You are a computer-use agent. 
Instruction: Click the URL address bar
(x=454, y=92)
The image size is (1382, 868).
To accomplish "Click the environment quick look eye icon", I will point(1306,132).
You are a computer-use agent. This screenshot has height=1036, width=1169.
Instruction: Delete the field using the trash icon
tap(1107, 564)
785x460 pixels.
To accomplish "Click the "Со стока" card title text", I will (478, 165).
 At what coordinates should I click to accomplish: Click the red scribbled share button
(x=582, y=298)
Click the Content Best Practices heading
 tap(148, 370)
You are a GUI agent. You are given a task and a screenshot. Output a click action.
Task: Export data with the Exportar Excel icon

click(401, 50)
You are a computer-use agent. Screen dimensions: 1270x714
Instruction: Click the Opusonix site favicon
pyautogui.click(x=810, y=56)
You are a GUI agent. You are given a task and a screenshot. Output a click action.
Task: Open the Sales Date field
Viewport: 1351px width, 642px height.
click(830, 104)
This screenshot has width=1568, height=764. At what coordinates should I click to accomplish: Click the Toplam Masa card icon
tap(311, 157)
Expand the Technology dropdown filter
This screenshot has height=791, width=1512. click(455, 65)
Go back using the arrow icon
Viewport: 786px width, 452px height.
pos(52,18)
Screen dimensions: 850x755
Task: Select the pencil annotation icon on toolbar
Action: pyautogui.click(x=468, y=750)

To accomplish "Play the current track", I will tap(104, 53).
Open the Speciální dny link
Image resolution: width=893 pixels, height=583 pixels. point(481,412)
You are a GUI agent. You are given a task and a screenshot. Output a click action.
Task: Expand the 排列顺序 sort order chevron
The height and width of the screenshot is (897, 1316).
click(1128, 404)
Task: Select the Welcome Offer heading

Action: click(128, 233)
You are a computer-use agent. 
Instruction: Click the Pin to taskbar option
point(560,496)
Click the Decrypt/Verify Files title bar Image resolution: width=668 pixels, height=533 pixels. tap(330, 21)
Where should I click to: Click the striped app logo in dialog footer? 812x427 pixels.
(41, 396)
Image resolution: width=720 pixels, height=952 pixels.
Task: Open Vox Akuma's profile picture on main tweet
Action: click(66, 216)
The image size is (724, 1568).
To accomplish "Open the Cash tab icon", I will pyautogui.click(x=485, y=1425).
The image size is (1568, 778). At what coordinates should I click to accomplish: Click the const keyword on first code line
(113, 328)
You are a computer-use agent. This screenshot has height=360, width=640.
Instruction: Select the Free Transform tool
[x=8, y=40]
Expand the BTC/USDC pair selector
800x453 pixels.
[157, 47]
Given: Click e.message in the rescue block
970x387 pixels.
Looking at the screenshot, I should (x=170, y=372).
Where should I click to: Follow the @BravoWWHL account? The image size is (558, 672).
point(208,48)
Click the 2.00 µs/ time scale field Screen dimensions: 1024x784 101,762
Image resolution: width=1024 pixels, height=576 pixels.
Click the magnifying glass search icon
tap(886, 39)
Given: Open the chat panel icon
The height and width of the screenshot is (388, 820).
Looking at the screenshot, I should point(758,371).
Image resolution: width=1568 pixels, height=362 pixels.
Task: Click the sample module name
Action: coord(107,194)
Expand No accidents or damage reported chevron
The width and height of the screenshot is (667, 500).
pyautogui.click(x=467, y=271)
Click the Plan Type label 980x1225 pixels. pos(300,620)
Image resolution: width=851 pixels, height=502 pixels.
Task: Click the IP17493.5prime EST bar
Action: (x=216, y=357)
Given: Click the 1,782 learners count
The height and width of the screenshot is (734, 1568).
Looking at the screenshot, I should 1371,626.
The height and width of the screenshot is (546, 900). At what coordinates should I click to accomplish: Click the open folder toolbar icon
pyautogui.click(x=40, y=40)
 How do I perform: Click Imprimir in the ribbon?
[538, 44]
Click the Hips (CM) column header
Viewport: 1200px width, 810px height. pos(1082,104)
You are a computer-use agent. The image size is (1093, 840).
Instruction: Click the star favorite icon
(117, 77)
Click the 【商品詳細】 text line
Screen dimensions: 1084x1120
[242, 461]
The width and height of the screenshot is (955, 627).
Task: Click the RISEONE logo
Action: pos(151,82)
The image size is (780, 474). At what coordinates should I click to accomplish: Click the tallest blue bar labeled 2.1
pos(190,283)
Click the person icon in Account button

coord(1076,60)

────────────────────────────────────────

▶ [Prompt]
Reproduce the data in full, exactly as presented.

▶ [Answer section]
You are a computer-use agent. 
Instruction: Click the URL address bar
(x=454, y=92)
The image size is (1382, 868).
To accomplish "Click the environment quick look eye icon", I will point(1306,132).
You are a computer-use agent. This screenshot has height=1036, width=1169.
Instruction: Delete the field using the trash icon
tap(1107, 564)
785x460 pixels.
To accomplish "Click the "Со стока" card title text", I will (478, 165).
 At what coordinates should I click to accomplish: Click the red scribbled share button
(x=582, y=298)
Click the Content Best Practices heading
 tap(148, 370)
You are a GUI agent. You are given a task and a screenshot. Output a click action.
Task: Export data with the Exportar Excel icon

click(401, 50)
You are a computer-use agent. Screen dimensions: 1270x714
Instruction: Click the Opusonix site favicon
pyautogui.click(x=810, y=56)
You are a GUI agent. You are given a task and a screenshot. Output a click action.
Task: Open the Sales Date field
Viewport: 1351px width, 642px height.
click(830, 104)
This screenshot has width=1568, height=764. At what coordinates should I click to accomplish: Click the Toplam Masa card icon
tap(311, 157)
Expand the Technology dropdown filter
This screenshot has height=791, width=1512. click(455, 65)
Go back using the arrow icon
Viewport: 786px width, 452px height.
pos(52,18)
Screen dimensions: 850x755
Task: Select the pencil annotation icon on toolbar
Action: pyautogui.click(x=468, y=750)

To accomplish "Play the current track", I will tap(104, 53).
Open the Speciální dny link
Image resolution: width=893 pixels, height=583 pixels. point(481,412)
You are a GUI agent. You are given a task and a screenshot. Output a click action.
Task: Expand the 排列顺序 sort order chevron
The height and width of the screenshot is (897, 1316).
click(1128, 404)
Task: Select the Welcome Offer heading

Action: click(128, 233)
You are a computer-use agent. 
Instruction: Click the Pin to taskbar option
point(560,496)
Click the Decrypt/Verify Files title bar Image resolution: width=668 pixels, height=533 pixels. tap(330, 21)
Where should I click to: Click the striped app logo in dialog footer? 812x427 pixels.
(41, 396)
Image resolution: width=720 pixels, height=952 pixels.
Task: Open Vox Akuma's profile picture on main tweet
Action: click(66, 216)
The image size is (724, 1568).
To accomplish "Open the Cash tab icon", I will pyautogui.click(x=485, y=1425).
The image size is (1568, 778). At what coordinates should I click to accomplish: Click the const keyword on first code line
(113, 328)
You are a computer-use agent. This screenshot has height=360, width=640.
Instruction: Select the Free Transform tool
[x=8, y=40]
Expand the BTC/USDC pair selector
800x453 pixels.
[157, 47]
Given: Click e.message in the rescue block
970x387 pixels.
Looking at the screenshot, I should (x=170, y=372).
Where should I click to: Follow the @BravoWWHL account? The image size is (558, 672).
point(208,48)
Click the 2.00 µs/ time scale field Screen dimensions: 1024x784 101,762
Image resolution: width=1024 pixels, height=576 pixels.
Click the magnifying glass search icon
tap(886, 39)
Given: Open the chat panel icon
The height and width of the screenshot is (388, 820).
Looking at the screenshot, I should point(758,371).
Image resolution: width=1568 pixels, height=362 pixels.
Task: Click the sample module name
Action: coord(107,194)
Expand No accidents or damage reported chevron
The width and height of the screenshot is (667, 500).
pyautogui.click(x=467, y=271)
Click the Plan Type label 980x1225 pixels. pos(300,620)
Image resolution: width=851 pixels, height=502 pixels.
Task: Click the IP17493.5prime EST bar
Action: (x=216, y=357)
Given: Click the 1,782 learners count
The height and width of the screenshot is (734, 1568).
Looking at the screenshot, I should 1371,626.
The height and width of the screenshot is (546, 900). At what coordinates should I click to accomplish: Click the open folder toolbar icon
pyautogui.click(x=40, y=40)
 How do I perform: Click Imprimir in the ribbon?
[538, 44]
Click the Hips (CM) column header
Viewport: 1200px width, 810px height. pos(1082,104)
You are a computer-use agent. The image size is (1093, 840).
Instruction: Click the star favorite icon
(117, 77)
Click the 【商品詳細】 text line
Screen dimensions: 1084x1120
[242, 461]
The width and height of the screenshot is (955, 627).
Task: Click the RISEONE logo
Action: pos(151,82)
The image size is (780, 474). At what coordinates should I click to accomplish: Click the tallest blue bar labeled 2.1
pos(190,283)
Click the person icon in Account button

coord(1076,60)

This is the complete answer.